OpenCL benchmark

Hi all,

I am new to OpenCL and to this forum. I wrote a simple application for my purposes to measure the peak FLOP/s of a device in OpenCL. I wanted to check how the datatypes affect the performance.
Basically I just ported my older code from CUDA in order to compare the results as I am considering OpenCL as an alternative. It is based on a simple FMAD code to maximize the throughput.

I programmed it under Windows as I couldn’t make NVIDIA and ATI GPUs work together in Linux.
So here’s my first question - has anyone succeeded having OpenCL capable GeForce/TESLA and Radeon in Linux? I’ve noticed that the drivers do something with the kernel, hence the problem.
The second one is related to OpenCL - Sometimes when I run the program on weaker GPUs (i.e. mobile ones) I get an error indicating that it is out of the resources.
Is there any way of getting information about that in advance - before actually running a kernel?
The GPU driver crashes sometimes because of that, it would be good to avoid that.
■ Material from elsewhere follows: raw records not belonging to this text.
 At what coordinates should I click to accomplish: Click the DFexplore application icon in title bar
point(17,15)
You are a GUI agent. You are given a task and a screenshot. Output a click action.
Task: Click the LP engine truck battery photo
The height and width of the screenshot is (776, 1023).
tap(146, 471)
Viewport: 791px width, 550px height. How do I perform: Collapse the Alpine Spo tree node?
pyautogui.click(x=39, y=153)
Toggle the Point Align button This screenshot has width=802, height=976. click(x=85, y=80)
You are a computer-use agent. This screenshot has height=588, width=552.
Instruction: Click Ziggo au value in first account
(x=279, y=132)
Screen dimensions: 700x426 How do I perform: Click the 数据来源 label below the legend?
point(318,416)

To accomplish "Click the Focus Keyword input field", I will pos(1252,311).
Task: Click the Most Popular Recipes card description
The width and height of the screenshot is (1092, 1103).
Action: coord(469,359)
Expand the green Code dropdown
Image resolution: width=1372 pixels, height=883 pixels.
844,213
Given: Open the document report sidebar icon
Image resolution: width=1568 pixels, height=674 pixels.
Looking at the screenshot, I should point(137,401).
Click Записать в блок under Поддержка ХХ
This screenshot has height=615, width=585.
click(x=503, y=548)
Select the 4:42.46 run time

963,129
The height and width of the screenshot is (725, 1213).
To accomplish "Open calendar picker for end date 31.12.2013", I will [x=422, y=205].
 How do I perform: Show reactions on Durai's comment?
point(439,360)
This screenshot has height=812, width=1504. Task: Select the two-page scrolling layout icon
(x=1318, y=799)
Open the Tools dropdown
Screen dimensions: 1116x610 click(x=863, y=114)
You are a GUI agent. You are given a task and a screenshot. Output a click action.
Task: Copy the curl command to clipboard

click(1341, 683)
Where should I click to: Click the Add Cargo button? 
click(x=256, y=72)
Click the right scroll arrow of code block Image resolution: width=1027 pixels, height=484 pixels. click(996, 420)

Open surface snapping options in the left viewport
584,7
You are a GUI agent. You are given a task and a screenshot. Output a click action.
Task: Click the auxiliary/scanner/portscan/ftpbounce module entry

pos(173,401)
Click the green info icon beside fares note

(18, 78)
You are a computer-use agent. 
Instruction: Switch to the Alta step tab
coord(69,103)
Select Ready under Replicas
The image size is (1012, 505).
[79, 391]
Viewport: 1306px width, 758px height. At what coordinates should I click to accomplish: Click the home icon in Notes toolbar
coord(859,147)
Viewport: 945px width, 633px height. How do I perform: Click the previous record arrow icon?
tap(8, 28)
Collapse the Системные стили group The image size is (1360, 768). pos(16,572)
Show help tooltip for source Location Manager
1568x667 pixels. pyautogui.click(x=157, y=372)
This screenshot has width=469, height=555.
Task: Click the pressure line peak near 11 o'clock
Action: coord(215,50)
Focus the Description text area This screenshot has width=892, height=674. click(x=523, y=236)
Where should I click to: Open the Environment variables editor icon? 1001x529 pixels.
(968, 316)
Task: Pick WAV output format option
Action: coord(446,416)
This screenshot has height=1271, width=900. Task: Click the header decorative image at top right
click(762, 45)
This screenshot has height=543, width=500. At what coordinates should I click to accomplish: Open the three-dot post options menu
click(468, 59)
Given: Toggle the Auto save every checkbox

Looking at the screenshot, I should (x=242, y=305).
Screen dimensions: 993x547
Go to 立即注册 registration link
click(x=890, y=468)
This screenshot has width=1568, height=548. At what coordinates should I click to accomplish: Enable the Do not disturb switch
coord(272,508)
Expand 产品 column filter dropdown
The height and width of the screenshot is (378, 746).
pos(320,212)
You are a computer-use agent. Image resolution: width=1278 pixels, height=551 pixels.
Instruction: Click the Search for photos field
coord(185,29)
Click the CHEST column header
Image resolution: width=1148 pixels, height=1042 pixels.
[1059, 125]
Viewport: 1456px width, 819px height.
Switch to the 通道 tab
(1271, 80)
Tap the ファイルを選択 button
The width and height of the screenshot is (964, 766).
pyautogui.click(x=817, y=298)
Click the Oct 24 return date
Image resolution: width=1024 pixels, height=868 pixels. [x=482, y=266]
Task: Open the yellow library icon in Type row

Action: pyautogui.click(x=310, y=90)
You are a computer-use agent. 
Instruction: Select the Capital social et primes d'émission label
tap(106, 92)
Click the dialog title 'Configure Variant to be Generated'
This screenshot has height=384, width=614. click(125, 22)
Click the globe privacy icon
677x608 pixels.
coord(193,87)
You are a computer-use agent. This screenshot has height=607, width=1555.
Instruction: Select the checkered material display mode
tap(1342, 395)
Anyway, you can download the exe here

or here … jects.html

and test it. So far I’ve run it on AMD, Intel and NVIDIA platforms and several ATI/NVIDIA GPUs + Intel Sandy Bridge/Ivy Bridge CPUs. Seems to give proper results. Any comments/suggestions appreciated.

The problem size that can be adjusted is the number of workgroups (I named it ‘Blocks’ as in CUDA). If you are planning to use a weaker GPU you might want to decrease it. Larger problem give more precise measurements on average.

Feel free to use and share it if you find it useful.


It’s been really useful for me to check the OC effects on a GPU/ CPU

I Increased the clock of 6990 from 830 to 900 and immidediately the improvement could be seen in FlopsCL

PLease send me your GPU’s/ CPU’s screenshots/ logs, I would like to compare them and see id there are any errors

I apologize if the previously posted program didn’t work in some cases.
I forgot to include the necessary MFC dlls in the exec. Now it’s works properly.